### Task to complete:
Find every line in the records below that contains the string "pixels" and copy each one. Case counts.

--- begin Data for processing ---

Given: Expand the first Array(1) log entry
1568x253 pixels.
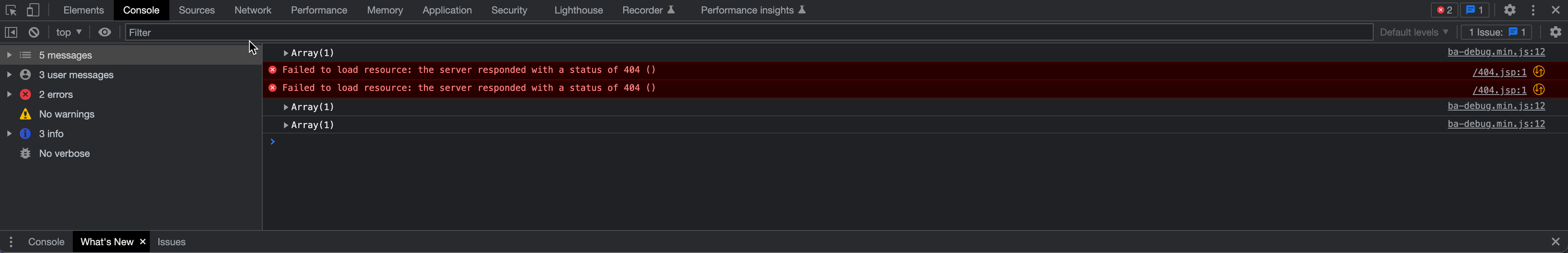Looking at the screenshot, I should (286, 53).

--- end Data for processing ---
--- begin Data for processing ---

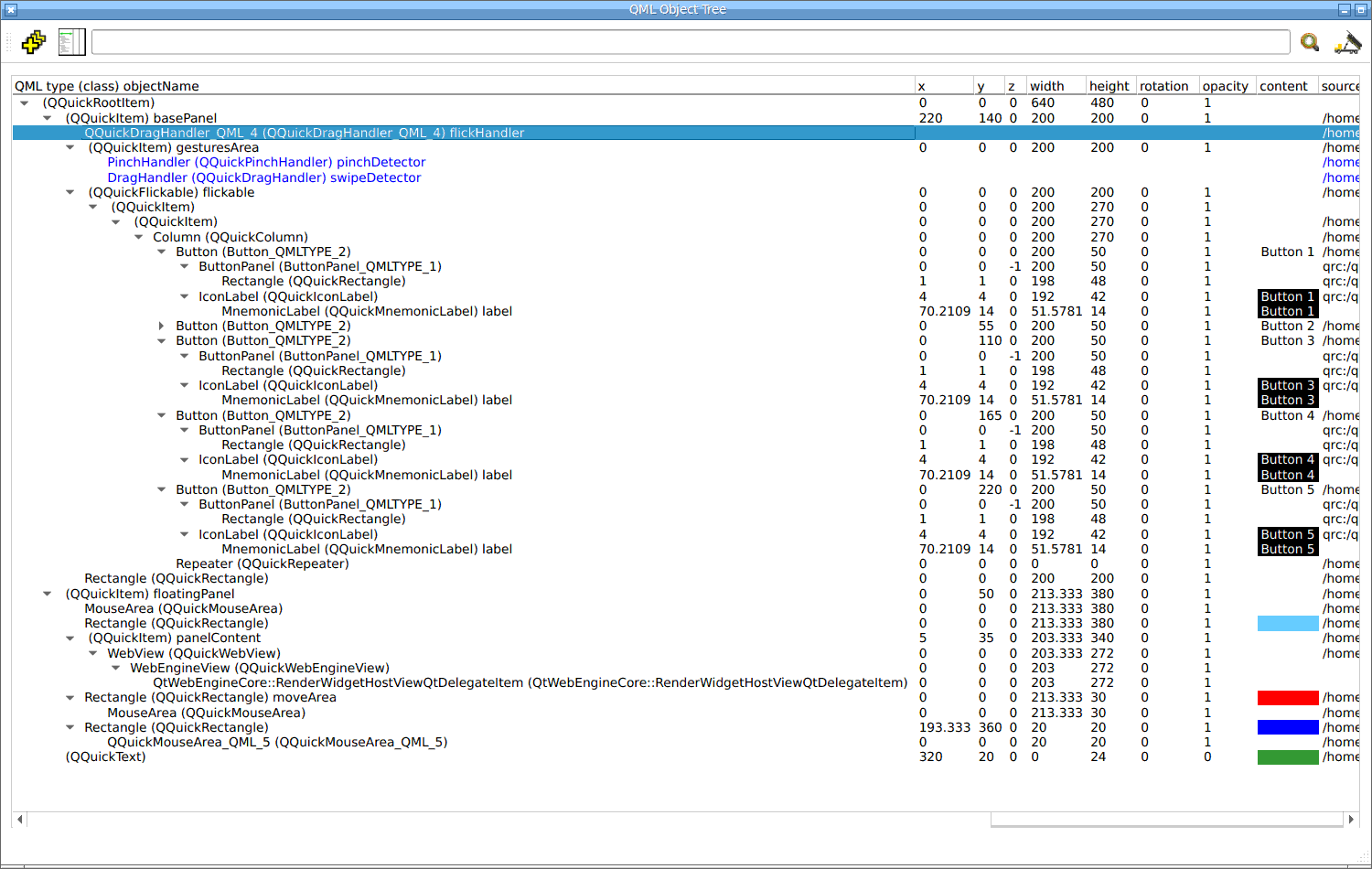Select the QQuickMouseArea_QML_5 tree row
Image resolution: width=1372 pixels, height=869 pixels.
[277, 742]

--- end Data for processing ---

### Expected answer:
1568x253 pixels.
Image resolution: width=1372 pixels, height=869 pixels.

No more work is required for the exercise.